Smokin' Beemer

Sep 27, 1997

RAY: Some years ago -- this comes from Jim Warner from Barrington, Illinois. Some years ago I was putting my '71 BMW 2002 through its paces. Dougie should listen up because he has a BMW of this vintage. Now I must add...

TOM: He had the very last of its vintage you know.

RAY: Oh thank God it was the last.

TOM: Seventy six right?

RAY: Yes, yes.

TOM: Last year it was made.

RAY: Yes, indeed, yes, they threw a party after that. No -- I must add that there are many cars to which this could happen. This just happens to be the one in question, but the vast majority of cars could have this same condition applied. Are we ready?

TOM: Start again. I forgot what you said.

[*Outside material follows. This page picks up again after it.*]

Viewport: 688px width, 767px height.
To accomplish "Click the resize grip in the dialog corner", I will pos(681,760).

RAY: I was putting my '71 2002 through its paces. Translation -- driving it like a total idiot. I pulled a very hard left turn, and to my utter dismay saw a huge, billowing cloud of white smoke behind the car. After some time in the pre-cell phone era in a very rural location, I realized I had to get back to civilization somehow. So I gingerly started the car and, listening for erroneous noises, heard none. I began driving home and much to my amazement, the smoke cleared up. Are you listening?

TOM: Yeah.

RAY: The hits are all embedded.

TOM: We know that.

RAY: Deeply embedded. I lost my place. Keep laughing. I will find it. The smoke cleared up. The smoke cleared up.

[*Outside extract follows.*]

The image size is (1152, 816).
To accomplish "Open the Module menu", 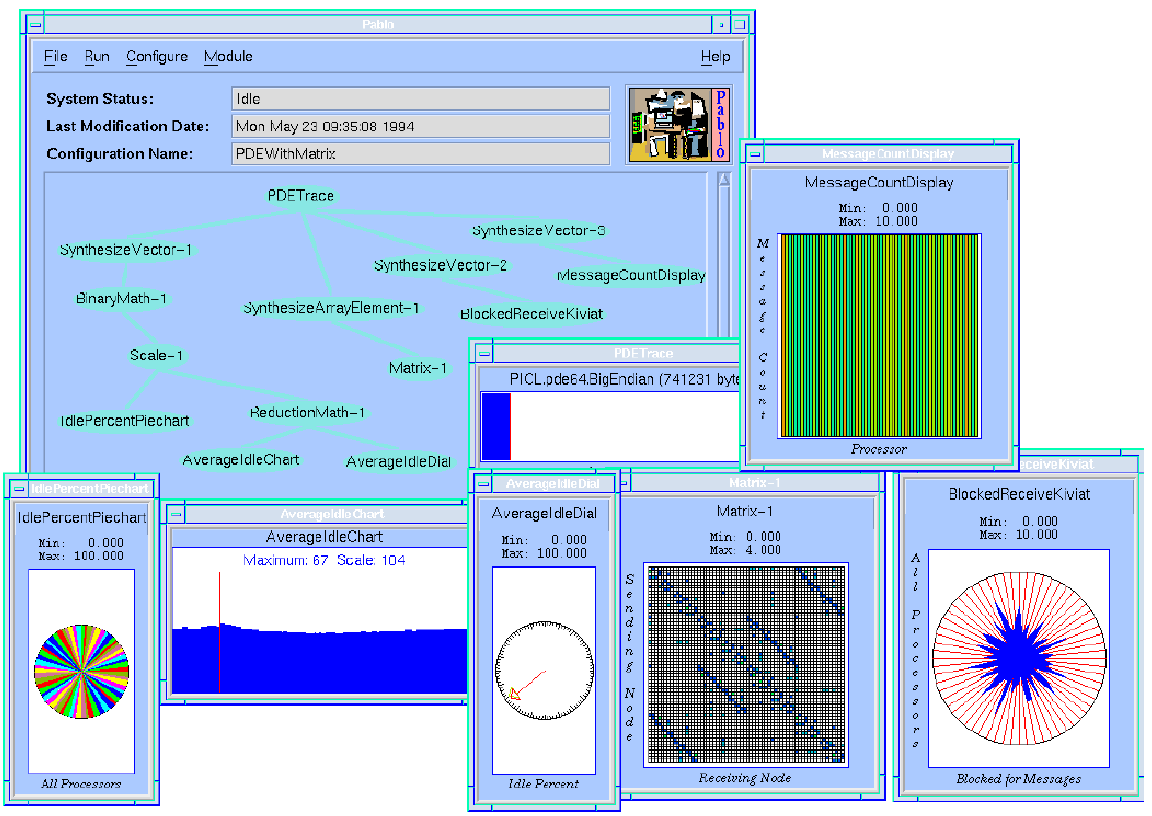I will click(228, 57).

TOM: The smoke cleared up.

RAY: Over time I was emboldened as the incident faded into oblivion -- that is until it happened again. The incident would repeat itself every so often until I finally discovered its cause. Other than a few routine maintenance items, such as tune-ups, adjusting the valves and the carburetor and tightening an ever-loosening fan belt and topping off the brake fluid and each oil change, I did nothing special to the car. The question is what was causing the smoke. The hints are there.

TOM: Whoo! I like it.

RAY: Pretty good, huh?

TOM: It is good.

RAY: It is pretty good.


RAY: Yes, and if you were listening carefully -- the fact that he drove like a moron, and was driving a BMW -- did help it. And, he was adding brake fluid --

TOM: At every oil change.

RAY: I may have mentioned.

TOM: You did mention that.

RAY: At every oil change. So there'd be no logical reason for you to add brake fluid at every oil change, unless you were what?

TOM: Losing brake fluid.

RAY: Yes, but he didn't see any brake fluid going any -- he noticed no spots on the ground. He didn't really notice much degradation in the pedal. Otherwise it would have been in his story.

TOM: Of course.

RAY: He was losing brake fluid out the back seal of the master cylinder, and where was that brake fluid going? Into the vacuum --

TOM: Into the intake manifold.

RAY: Eventually.

TOM: Ultimately.

RAY: Ultimately, but into the power brake booster. And, it was a big puddle of fluid in there. And, when he drove like a nut, the fluid would slosh around. Some of it would get sucked into the intake manifold.

TOM: Yes!

RAY: And, get combusted, making the white cloud of smoke.

TOM: It's sort of oil.

RAY: And, of course, it wouldn't happen for a while because why? There'd be no puddle of --

TOM: He was out of brake fluid.

RAY: Brake fluid in there. And, over time, again it would leak and he'd continue to replenish it. And, the puddle would build up and then he'd go out and drive like a nutcase again and again.

TOM: Gee. That's good. I like it.

RAY: I thought you would. Do we have a winner?

TOM: YES! The winner is Jan Wolinsky from Madison, New Jersey.